I’m using TweetStream (https://github.com/joshmarshall/TweetStream), a tornado based twitter streaming module to monitor the stream api.
I would like to know how can I restart the fetch process if want to change the tracked words.
My current solution (not exactly a solution) is giving me some errors.
stream = tweetstream.TweetStream(configuration,ioloop=main_io_loop)
stream.fetch("/1.1/statuses/filter.json?track="+tornado.escape.url_escape(words), callback=callback)
def check_words():
global words
with open('words.txt') as file:
newwords = file.read()
if words != newwords:
words = newwords
try:
print newwords
stream.fetch("/1.1/statuses/filter.json?track="+tornado.escape.url_escape(words), callback=callback)
except:
pass
file.close()
interval_ms = 1000*10
scheduler = tornado.ioloop.PeriodicCallback(check_words,interval_ms,io_loop = main_io_loop)
scheduler.start()
main_io_loop.start()
Here is the error i’m getting
ERROR:root:Uncaught exception, closing connection.
Traceback (most recent call last):
File "/home/user/PycharmProjects/observrenv/local/lib/python2.7/site-packages/tornado/iostream.py", line 305, in wrapper
callback(*args)
File "/home/user/PycharmProjects/observrenv/src/tweetstream/tweetstream.py", line 155, in on_connect
self._twitter_stream.read_until("\r\n\r\n", self.on_headers)

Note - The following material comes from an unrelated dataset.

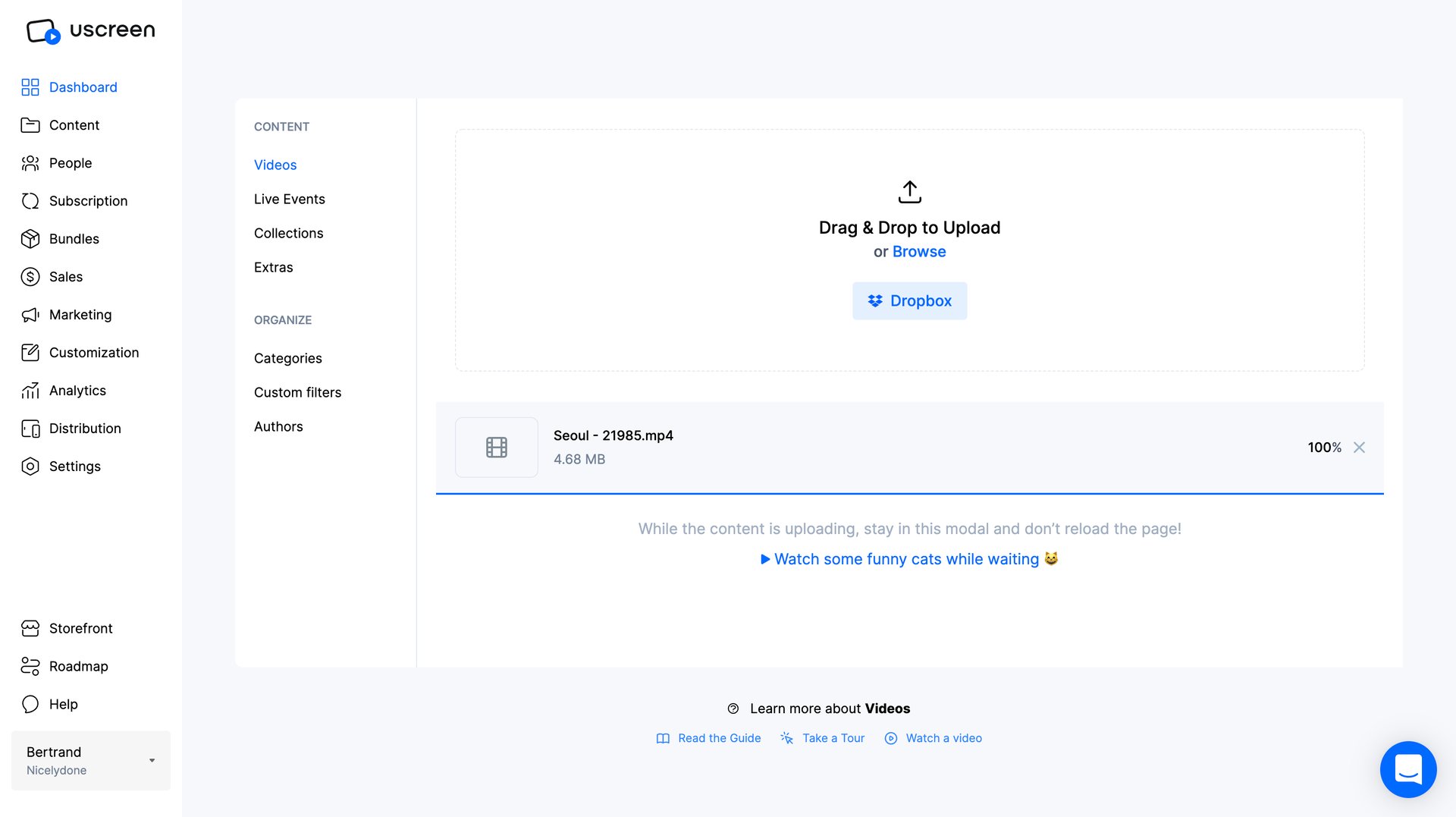Open the Settings gear icon
The image size is (1456, 817).
[30, 467]
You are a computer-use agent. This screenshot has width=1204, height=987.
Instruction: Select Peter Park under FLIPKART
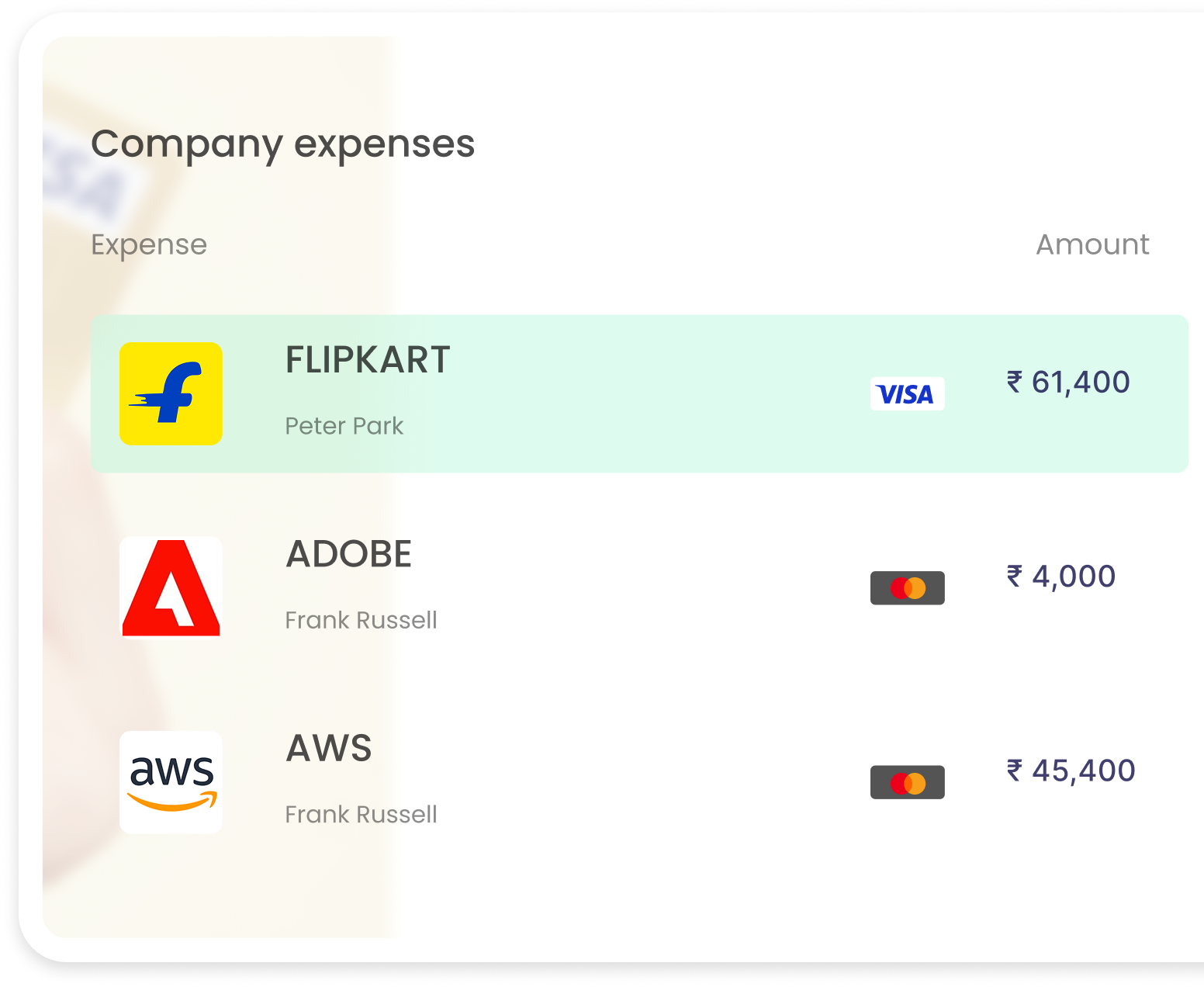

File "/home/user/PycharmProjects/observrenv/local/lib/python2.7/site-packages/tornado/iostream.py", line 151, in read_until
self._set_read_callback(callback)
File "/home/user/PycharmProjects/observrenv/local/lib/python2.7/site-packages/tornado/iostream.py", line 369, in _set_read_callback
assert not self._read_callback, "Already reading"
AssertionError: Already reading
ERROR:root:Exception in callback <tornado.stack_context._StackContextWrapper object at 0x2415cb0>
Traceback (most recent call last):
File "/home/user/PycharmProjects/observrenv/local/lib/python2.7/site-packages/tornado/ioloop.py", line 421, in _run_callback
callback()
File "/home/user/PycharmProjects/observrenv/local/lib/python2.7/site-packages/tornado/iostream.py", line 305, in wrapper
callback(*args)
File "/home/user/PycharmProjects/observrenv/src/tweetstream/tweetstream.py", line 155, in on_connect
self._twitter_stream.read_until("\r\n\r\n", self.on_headers)
File "/home/user/PycharmProjects/observrenv/local/lib/python2.7/site-packages/tornado/iostream.py", line 151, in read_until
self._set_read_callback(callback)
File "/home/user/PycharmProjects/observrenv/local/lib/python2.7/site-packages/tornado/iostream.py", line 369, in _set_read_callback
assert not self._read_callback, "Already reading"
AssertionError: Already reading
I achieved better results (no the best) by starting the ioloop again when calling check_words.
stream = tweetstream.TweetStream(configuration,ioloop=main_io_loop)
stream.fetch("/1.1/statuses/filter.json?track="+tornado.escape.url_escape(words), callback=callback)
def check_words():
global words, stream
with open('words.txt') as file:
newwords = file.read()
if words != newwords:
words = newwords
print newwords
try:
stream = tweetstream.TweetStream(configuration,ioloop=main_io_loop)
stream.fetch("/1.1/statuses/filter.json?track="+tornado.escape.url_escape(words), callback=callback)
interval_ms = 1000*10
scheduler = tornado.ioloop.PeriodicCallback(check_words,interval_ms,io_loop = main_io_loop)
scheduler.start()
main_io_loop.start()
except:
pass
file.close()
interval_ms = 1000*10
scheduler = tornado.ioloop.PeriodicCallback(check_words,interval_ms,io_loop = main_io_loop)
scheduler.start()
main_io_loop.start()
As it was said here by a twitter employee, the recommended is to do what I am already doing (but in a more moderated way). Just reconnect once a while if your query terms changed. Otherwise just keep the connection open. It’s also important to monitor errors that twitter might send it to you or you might be banned.